What is being asked:
Copy the data below without any change, starting at the line that contains "Open the Donald J. Trump display name" and ending after the line that contains "point(161,41)". Give only those lines.

>>>

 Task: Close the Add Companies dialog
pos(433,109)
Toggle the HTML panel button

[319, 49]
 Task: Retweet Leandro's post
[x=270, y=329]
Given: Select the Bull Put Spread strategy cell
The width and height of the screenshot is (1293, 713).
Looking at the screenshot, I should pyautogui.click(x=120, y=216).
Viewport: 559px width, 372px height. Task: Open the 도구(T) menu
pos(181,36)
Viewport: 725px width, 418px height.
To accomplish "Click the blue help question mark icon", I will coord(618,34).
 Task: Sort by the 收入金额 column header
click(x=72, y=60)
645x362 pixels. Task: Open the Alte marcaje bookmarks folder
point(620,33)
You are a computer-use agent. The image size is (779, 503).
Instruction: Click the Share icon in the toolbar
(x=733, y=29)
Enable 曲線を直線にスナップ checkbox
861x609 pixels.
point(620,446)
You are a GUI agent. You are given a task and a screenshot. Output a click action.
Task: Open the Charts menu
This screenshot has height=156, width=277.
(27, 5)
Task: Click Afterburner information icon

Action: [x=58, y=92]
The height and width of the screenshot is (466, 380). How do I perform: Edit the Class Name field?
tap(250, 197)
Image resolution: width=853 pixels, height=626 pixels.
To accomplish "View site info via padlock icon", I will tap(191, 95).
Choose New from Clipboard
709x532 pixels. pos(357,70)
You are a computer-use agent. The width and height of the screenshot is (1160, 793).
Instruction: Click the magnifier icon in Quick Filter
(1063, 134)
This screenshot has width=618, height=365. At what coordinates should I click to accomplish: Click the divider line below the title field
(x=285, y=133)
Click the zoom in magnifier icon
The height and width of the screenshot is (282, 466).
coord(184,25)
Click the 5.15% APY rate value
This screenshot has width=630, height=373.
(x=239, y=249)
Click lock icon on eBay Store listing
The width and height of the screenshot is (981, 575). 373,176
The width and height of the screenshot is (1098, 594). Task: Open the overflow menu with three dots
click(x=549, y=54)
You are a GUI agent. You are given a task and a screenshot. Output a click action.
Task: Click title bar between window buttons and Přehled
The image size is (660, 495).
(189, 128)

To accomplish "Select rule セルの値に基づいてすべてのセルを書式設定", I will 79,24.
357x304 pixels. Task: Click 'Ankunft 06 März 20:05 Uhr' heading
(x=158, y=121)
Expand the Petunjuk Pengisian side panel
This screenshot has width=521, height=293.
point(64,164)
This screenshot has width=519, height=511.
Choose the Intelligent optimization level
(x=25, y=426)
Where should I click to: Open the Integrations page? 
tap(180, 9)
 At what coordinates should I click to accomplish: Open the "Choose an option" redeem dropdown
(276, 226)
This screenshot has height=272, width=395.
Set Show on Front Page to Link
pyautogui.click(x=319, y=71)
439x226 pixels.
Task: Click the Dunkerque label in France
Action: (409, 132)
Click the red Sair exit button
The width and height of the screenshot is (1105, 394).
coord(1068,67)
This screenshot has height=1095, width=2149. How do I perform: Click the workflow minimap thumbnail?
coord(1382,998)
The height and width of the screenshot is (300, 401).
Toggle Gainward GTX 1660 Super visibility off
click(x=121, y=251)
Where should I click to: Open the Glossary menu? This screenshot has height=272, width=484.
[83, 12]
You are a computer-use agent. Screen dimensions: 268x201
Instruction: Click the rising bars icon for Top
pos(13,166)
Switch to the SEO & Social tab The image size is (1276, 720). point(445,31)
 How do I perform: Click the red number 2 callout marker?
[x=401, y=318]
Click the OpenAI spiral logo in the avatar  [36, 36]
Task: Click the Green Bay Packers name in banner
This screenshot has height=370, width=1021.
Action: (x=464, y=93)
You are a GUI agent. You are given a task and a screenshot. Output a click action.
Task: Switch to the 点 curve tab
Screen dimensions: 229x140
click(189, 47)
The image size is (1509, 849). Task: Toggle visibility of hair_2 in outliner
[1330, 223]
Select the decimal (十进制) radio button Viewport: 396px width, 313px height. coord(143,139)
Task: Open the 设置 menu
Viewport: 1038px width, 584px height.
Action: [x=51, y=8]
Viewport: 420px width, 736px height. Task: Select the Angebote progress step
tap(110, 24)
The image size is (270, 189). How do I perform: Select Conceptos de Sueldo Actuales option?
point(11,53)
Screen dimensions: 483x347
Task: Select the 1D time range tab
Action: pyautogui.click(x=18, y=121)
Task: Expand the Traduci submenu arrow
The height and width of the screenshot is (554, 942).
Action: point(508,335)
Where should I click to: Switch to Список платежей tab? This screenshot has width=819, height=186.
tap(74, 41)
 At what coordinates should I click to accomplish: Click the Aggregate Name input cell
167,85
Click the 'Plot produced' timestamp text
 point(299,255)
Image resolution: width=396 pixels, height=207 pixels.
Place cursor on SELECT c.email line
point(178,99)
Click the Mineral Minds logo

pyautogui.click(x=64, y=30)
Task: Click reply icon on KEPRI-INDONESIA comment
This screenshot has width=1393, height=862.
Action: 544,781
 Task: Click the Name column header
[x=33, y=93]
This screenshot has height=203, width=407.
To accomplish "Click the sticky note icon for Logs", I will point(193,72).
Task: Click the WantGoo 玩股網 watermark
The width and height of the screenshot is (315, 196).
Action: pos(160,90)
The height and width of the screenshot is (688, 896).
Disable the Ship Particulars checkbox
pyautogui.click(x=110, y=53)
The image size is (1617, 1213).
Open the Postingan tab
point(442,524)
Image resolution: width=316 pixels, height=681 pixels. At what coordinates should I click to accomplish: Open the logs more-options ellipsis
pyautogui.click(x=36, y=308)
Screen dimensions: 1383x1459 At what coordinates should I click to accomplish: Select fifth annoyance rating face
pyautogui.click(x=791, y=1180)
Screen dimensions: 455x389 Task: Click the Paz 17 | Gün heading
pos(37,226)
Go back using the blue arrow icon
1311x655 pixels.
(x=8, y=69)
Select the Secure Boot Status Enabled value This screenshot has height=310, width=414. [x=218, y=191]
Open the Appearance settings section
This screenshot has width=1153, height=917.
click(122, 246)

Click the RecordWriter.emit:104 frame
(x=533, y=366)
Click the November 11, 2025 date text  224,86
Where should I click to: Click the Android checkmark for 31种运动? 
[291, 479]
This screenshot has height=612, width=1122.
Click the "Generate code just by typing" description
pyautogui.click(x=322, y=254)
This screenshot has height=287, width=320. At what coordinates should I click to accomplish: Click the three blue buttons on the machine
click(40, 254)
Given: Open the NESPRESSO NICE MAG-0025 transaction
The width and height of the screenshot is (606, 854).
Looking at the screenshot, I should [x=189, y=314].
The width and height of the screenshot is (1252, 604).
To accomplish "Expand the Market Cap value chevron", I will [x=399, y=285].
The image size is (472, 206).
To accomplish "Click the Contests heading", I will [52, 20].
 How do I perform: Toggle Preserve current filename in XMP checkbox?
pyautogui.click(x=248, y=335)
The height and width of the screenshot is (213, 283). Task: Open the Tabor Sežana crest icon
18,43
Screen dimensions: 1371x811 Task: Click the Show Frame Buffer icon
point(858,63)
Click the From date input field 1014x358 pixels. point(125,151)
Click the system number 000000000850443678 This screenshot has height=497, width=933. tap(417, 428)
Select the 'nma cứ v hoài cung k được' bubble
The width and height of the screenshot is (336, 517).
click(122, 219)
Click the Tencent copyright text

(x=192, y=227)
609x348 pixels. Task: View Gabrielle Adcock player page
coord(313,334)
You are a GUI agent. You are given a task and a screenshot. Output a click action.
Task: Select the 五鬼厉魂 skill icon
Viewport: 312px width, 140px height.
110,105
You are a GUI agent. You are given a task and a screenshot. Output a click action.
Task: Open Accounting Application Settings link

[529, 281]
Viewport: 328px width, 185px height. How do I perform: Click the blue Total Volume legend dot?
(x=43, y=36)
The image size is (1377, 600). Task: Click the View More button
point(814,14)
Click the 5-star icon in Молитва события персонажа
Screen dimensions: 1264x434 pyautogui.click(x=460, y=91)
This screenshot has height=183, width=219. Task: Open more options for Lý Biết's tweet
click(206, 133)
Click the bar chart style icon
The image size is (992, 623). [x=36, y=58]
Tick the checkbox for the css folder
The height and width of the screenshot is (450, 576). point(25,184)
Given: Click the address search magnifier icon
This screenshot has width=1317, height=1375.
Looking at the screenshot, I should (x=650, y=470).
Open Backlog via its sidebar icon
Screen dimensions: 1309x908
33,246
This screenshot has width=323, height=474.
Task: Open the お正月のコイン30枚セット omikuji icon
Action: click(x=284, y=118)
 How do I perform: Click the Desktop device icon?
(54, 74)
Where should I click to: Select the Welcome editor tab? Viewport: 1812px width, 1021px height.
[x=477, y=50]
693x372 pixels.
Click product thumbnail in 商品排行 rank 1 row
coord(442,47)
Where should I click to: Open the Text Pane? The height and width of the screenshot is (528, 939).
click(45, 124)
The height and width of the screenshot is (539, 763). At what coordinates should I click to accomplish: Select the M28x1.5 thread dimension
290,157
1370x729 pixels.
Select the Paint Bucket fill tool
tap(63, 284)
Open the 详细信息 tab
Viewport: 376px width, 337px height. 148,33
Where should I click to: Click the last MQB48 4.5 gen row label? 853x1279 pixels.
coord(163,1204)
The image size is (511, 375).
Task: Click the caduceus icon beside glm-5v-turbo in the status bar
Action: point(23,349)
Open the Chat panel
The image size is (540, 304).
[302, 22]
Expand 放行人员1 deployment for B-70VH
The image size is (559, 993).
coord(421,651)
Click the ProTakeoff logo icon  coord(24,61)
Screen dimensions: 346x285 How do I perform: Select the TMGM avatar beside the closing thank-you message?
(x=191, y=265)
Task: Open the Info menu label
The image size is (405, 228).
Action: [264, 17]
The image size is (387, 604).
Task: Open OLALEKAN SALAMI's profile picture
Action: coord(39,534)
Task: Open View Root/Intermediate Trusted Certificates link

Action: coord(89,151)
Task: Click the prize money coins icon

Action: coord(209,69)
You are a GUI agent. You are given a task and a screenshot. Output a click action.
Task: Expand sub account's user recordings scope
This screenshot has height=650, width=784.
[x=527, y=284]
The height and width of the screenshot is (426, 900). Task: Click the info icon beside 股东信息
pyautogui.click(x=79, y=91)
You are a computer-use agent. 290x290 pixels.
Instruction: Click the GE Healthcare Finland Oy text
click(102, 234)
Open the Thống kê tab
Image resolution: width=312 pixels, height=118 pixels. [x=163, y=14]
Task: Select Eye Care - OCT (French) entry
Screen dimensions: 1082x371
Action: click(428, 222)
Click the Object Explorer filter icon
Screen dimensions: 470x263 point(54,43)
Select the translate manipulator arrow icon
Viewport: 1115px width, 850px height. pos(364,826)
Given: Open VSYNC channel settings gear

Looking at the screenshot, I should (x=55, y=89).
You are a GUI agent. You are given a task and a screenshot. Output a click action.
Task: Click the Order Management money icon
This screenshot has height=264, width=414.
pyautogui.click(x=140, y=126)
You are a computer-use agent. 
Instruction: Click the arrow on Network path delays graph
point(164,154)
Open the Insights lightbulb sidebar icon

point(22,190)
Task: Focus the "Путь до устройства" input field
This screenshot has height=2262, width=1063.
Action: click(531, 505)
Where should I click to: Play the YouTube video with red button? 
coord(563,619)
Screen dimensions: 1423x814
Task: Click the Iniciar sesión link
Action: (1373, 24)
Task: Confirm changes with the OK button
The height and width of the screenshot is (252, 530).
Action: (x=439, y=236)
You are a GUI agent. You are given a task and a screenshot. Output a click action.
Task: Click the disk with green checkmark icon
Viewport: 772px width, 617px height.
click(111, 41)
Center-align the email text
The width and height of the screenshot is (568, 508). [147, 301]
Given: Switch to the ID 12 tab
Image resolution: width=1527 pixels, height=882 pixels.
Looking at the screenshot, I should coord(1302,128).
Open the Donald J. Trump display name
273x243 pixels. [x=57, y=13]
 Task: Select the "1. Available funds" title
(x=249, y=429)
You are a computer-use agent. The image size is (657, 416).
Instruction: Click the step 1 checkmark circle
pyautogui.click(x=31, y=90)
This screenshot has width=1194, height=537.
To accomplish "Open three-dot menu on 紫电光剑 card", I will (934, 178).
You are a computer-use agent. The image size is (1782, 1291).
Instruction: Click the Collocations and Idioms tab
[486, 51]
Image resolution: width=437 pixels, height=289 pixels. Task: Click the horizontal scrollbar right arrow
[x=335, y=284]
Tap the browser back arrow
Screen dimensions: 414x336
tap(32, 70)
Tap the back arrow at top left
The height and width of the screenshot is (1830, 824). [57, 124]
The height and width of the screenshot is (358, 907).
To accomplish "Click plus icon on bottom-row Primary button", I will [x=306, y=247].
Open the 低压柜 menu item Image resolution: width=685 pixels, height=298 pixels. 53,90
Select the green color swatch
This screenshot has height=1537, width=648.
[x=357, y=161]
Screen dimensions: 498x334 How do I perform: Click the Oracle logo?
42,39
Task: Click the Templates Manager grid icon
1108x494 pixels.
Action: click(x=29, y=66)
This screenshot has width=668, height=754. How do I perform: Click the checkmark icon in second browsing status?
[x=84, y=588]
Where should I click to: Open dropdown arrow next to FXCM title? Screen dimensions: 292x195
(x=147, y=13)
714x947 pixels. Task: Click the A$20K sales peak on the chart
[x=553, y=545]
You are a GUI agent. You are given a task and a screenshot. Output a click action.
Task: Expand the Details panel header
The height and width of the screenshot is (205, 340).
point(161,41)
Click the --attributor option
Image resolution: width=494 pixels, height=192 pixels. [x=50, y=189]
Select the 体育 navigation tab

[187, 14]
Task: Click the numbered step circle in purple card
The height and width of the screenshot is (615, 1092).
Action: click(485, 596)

<<<

Exercise solution:
Open the Donald J. Trump display name
273x243 pixels. [x=57, y=13]
 Task: Select the "1. Available funds" title
(x=249, y=429)
You are a computer-use agent. The image size is (657, 416).
Instruction: Click the step 1 checkmark circle
pyautogui.click(x=31, y=90)
This screenshot has width=1194, height=537.
To accomplish "Open three-dot menu on 紫电光剑 card", I will (934, 178).
You are a computer-use agent. The image size is (1782, 1291).
Instruction: Click the Collocations and Idioms tab
[486, 51]
Image resolution: width=437 pixels, height=289 pixels. Task: Click the horizontal scrollbar right arrow
[x=335, y=284]
Tap the browser back arrow
Screen dimensions: 414x336
tap(32, 70)
Tap the back arrow at top left
The height and width of the screenshot is (1830, 824). [57, 124]
The height and width of the screenshot is (358, 907).
To accomplish "Click plus icon on bottom-row Primary button", I will [x=306, y=247].
Open the 低压柜 menu item Image resolution: width=685 pixels, height=298 pixels. 53,90
Select the green color swatch
This screenshot has height=1537, width=648.
[x=357, y=161]
Screen dimensions: 498x334 How do I perform: Click the Oracle logo?
42,39
Task: Click the Templates Manager grid icon
1108x494 pixels.
Action: click(x=29, y=66)
This screenshot has width=668, height=754. How do I perform: Click the checkmark icon in second browsing status?
[x=84, y=588]
Where should I click to: Open dropdown arrow next to FXCM title? Screen dimensions: 292x195
(x=147, y=13)
714x947 pixels. Task: Click the A$20K sales peak on the chart
[x=553, y=545]
You are a GUI agent. You are given a task and a screenshot. Output a click action.
Task: Expand the Details panel header
The height and width of the screenshot is (205, 340).
point(161,41)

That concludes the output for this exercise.